BMW Full-Colour Head Up Display

The recently unveiled 2012 BMW 3 Series touted the Head Up display as one its premium features, for this segment. BMW was the first European car builder to adapt head-up display technology – a system initially deployed in aviation and constantly further developed over several decades – for use in volume-production vehicles. The system has been available on the 5 Series since January 2004 and having evolved into a full colour display, takes its place in the 2012 BMW 3 Series.

In terms of graphic representation, functionality and flexibility, the unique new Head-Up Display feature makes a significant contribution towards active safety by displaying driver-relevant information in high-quality resolution within the driver’s direct field of vision, so that he or she does not have to take their eyes off the road. BMW says the crucial gain is in terms of safety. A normal driver takes a whole second to read the speed indicator in the instrument panel or to glance at the navigation device and in that second the vehicle covers a distance of around 14 metres when travelling in urban areas at a speed of 50 km/h.

BMW Full-Colour Head Up Display : Closer Look

With the Head-Up Display, the time required by the driver to assimilate information is reduced by more than a half, the system making a decisive contribution towards concentrated and focused driving. The virtual image projected onto the windscreen is perceived as “hovering” at eye level above the bonnet and is visible only to the driver.

This method of displaying information to the driver is less tiring to the eyes since the eye does not have to constantly change between close-range and remote vision. Moreover the brightness of the image adjusts perfectly to the surroundings, so that the eye does not have to readapt each time.

The reproduction of data is effected by means of an intense light source, which is located inside the instrument panel and shines through a translucent TFT (Thin Film Transistor) display, the image being transferred to the windscreen via specially shaped mirrors.

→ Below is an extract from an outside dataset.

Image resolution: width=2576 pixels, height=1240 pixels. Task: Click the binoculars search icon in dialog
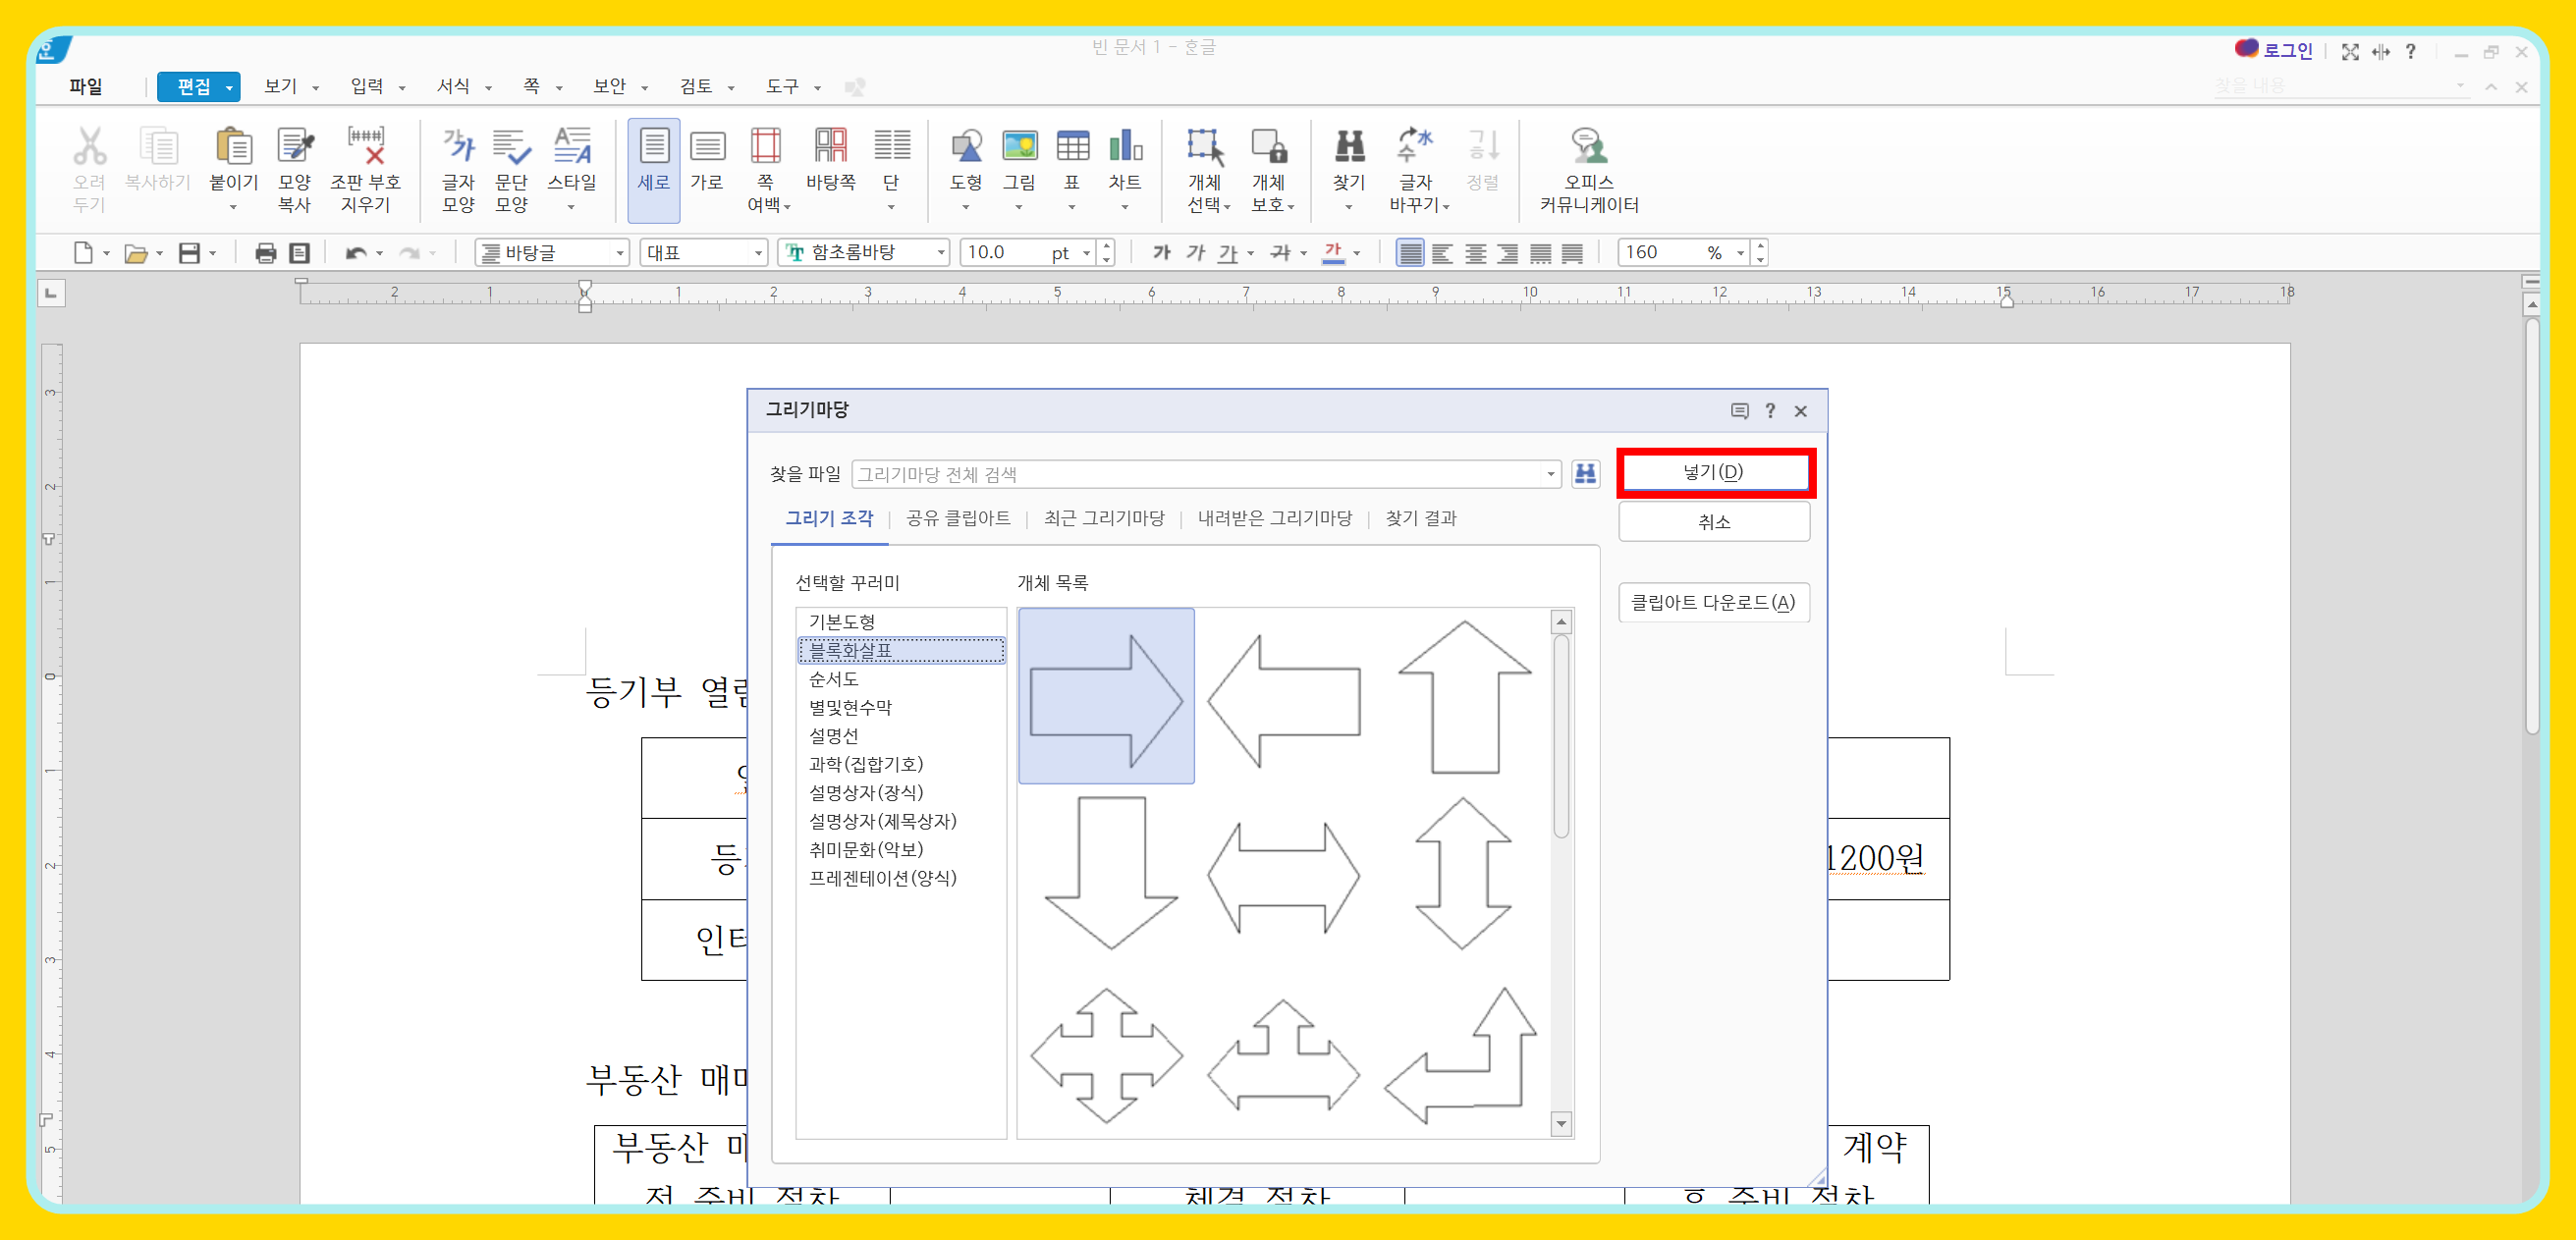coord(1585,473)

Owing to the convex shape and the physical properties of glass, using the windscreen as a reflector is an extremely complex process. In a windscreen, the light path is normally refracted, resulting in double images.

BMW tackles this physical phenomenon with the aid of a wafer-thin foil, which is integrated into the windscreen, ensuring the superimposition of the projected images and, as a result, flawless, undistorted representation. Full-colour Head-Up Display offers the driver a tremendous increase in reading comfort. The complete colour spectrum facilitates a realistic and thus more intuitive display of images and symbols. These speak for themselves, are perceived even faster and do not have to be decoded or interpreted.

Eurofighter test pilot Robert Hierl was highly impressed: “Our monochrome head-up display technology is unable to offer such a brilliant display quality.”